Work required:
Look for the string "freigeist" in the listing below, then copy every line that has it.

---------------

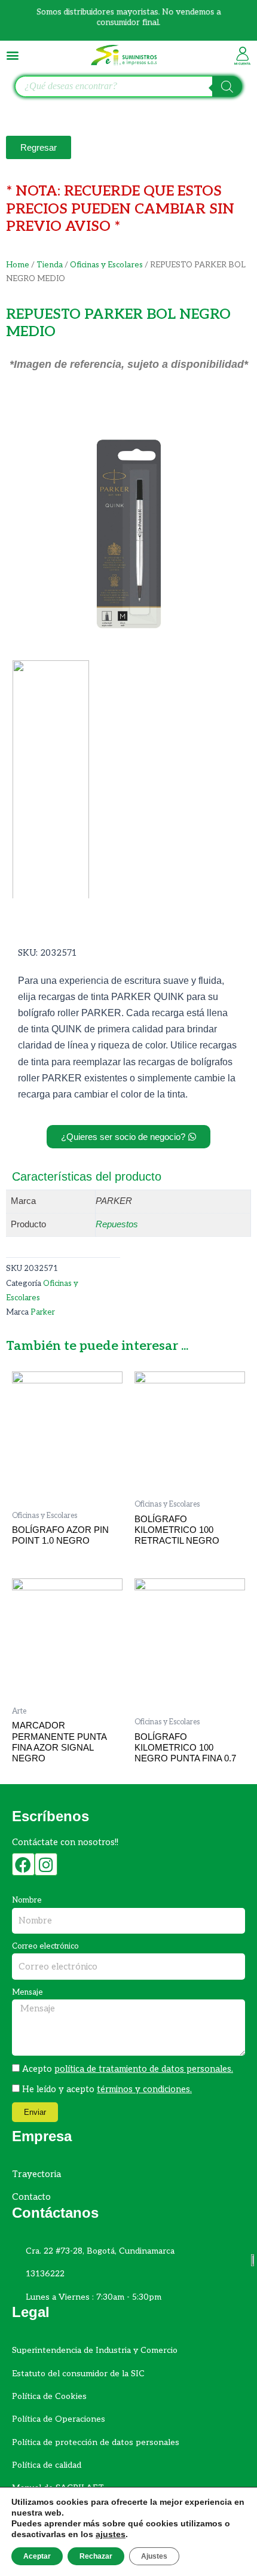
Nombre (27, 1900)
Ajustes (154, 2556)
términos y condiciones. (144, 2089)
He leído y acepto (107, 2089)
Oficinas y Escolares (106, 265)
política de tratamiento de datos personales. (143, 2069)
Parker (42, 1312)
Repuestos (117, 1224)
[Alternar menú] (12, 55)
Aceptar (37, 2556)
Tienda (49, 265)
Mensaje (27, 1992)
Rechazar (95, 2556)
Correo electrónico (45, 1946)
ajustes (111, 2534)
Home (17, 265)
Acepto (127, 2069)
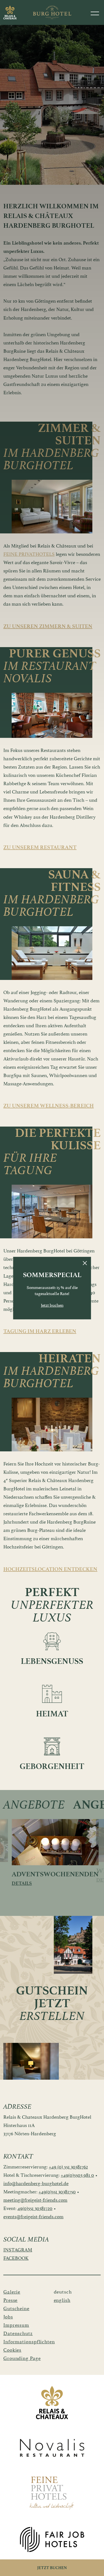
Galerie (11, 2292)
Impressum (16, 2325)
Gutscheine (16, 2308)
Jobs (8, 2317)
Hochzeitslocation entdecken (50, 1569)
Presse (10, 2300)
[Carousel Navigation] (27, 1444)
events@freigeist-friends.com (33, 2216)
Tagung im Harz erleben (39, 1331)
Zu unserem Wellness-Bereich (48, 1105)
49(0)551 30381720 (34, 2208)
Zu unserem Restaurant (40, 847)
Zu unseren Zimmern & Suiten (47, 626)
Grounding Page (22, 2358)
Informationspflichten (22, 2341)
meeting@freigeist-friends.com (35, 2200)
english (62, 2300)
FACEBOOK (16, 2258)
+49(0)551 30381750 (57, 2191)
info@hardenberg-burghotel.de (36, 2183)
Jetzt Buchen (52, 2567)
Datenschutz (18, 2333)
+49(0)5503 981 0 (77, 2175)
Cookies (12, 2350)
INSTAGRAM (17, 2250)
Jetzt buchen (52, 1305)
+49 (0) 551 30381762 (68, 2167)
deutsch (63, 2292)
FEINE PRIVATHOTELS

---------------

Answer to this exercise:
events@freigeist-friends.com (33, 2216)
meeting@freigeist-friends.com (35, 2200)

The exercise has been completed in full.